Non-profit organizations like Shift and Bike Works are already working to get people bikes. “Let’s get bikes into the hands of more people,” he added.

He also wants to see the city’s fleet of cars go hybrid and further the use of bio-diesel buses. “Portland should be a leader in alternative forms of transportation,” he said. His biggest concern is reducing carbon dioxide emissions.

He stated that he bikes to work every other day. (The other days, he added, are when he takes his dog with him to work; she is too big to take on a bike.)

Busse also believes “the South Waterfront developments are going in the wrong direction.”

He wants to see more affordable and low-income housing developed in downtown Portland.

“Last I checked,” he said, “there isn’t a housing crunch for the wealthy in this town.”

He’s confident that if the right person is elected mayor and the right city council is in place, Portland’s housing situation could get better.

Busse thinks the money slated for a potential baseball stadium could be better spent. He is not against the idea of a baseball stadium; if successful, a professional baseball team can help foster civic pride and economic growth. But he disagrees with pooling so much money into one project as a “putting all your eggs in one basket” situation.

Busse is taking a progressive outlook on the entire campaign process, as well. “100 is our magic number,” he said, for many reasons.

Firstly, they are capping campaign donations at $100, which is “logically tied to federal standards.” He said that mayoral candidate “Tom Potter pulled his $25 campaign cap out of his ass.”

Busse also plans to give away $100 of the mayor’s salary every day, including weekends, while in office. He thinks the mayor’s salary level is “ridiculous.”

His platform embraces a list of 100 specific programs and projects he plans to implement or begin during his first 100 days of office. This list was released yesterday (see sidebar), exactly 100 days from the May 19 primary.

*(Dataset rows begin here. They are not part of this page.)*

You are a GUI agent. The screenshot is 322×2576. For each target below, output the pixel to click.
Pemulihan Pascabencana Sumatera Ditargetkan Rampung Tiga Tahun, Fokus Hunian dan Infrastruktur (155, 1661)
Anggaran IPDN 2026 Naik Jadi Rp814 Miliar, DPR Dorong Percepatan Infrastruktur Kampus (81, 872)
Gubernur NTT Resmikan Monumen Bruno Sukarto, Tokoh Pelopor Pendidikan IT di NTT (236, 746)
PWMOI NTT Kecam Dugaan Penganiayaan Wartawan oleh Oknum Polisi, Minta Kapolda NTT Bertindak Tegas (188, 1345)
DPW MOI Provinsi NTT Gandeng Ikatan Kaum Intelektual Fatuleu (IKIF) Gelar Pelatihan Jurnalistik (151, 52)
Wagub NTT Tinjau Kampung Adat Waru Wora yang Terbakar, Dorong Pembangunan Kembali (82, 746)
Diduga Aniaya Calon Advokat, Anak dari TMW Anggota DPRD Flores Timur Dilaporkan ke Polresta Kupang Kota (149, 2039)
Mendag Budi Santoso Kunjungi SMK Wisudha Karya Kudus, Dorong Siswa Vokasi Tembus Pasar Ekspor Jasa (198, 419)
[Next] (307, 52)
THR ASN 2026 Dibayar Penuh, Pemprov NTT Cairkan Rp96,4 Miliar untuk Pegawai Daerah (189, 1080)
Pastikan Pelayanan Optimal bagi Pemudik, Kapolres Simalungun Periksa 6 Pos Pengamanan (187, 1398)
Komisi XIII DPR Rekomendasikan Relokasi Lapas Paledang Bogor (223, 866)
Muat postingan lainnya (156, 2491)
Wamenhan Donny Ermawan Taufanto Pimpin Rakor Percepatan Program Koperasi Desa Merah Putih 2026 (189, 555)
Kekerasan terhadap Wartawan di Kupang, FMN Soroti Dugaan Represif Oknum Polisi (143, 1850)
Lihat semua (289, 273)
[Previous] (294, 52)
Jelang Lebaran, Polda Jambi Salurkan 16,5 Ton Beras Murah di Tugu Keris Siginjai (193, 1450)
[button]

“Our campaign,” Busse said, “has been indicative of how we’d run the city, which is open and accessible; which is pounding the pavement for new ideas. We’re doing everything possible to make politics fun and to integrate it into people’s lives.”

One way his campaign is accomplishing this is by hosting free movie nights. In fact, the Me for Mayor campaign is hosting the film “Breaking Away” at 7:30 p.m. this Thursday, Feb. 12, at Stumptown Coffee, 128 S.W. 3rd Ave.

“If the mayor wants to start bringing people back into city hall,” he said, “he needs to start reaching out.”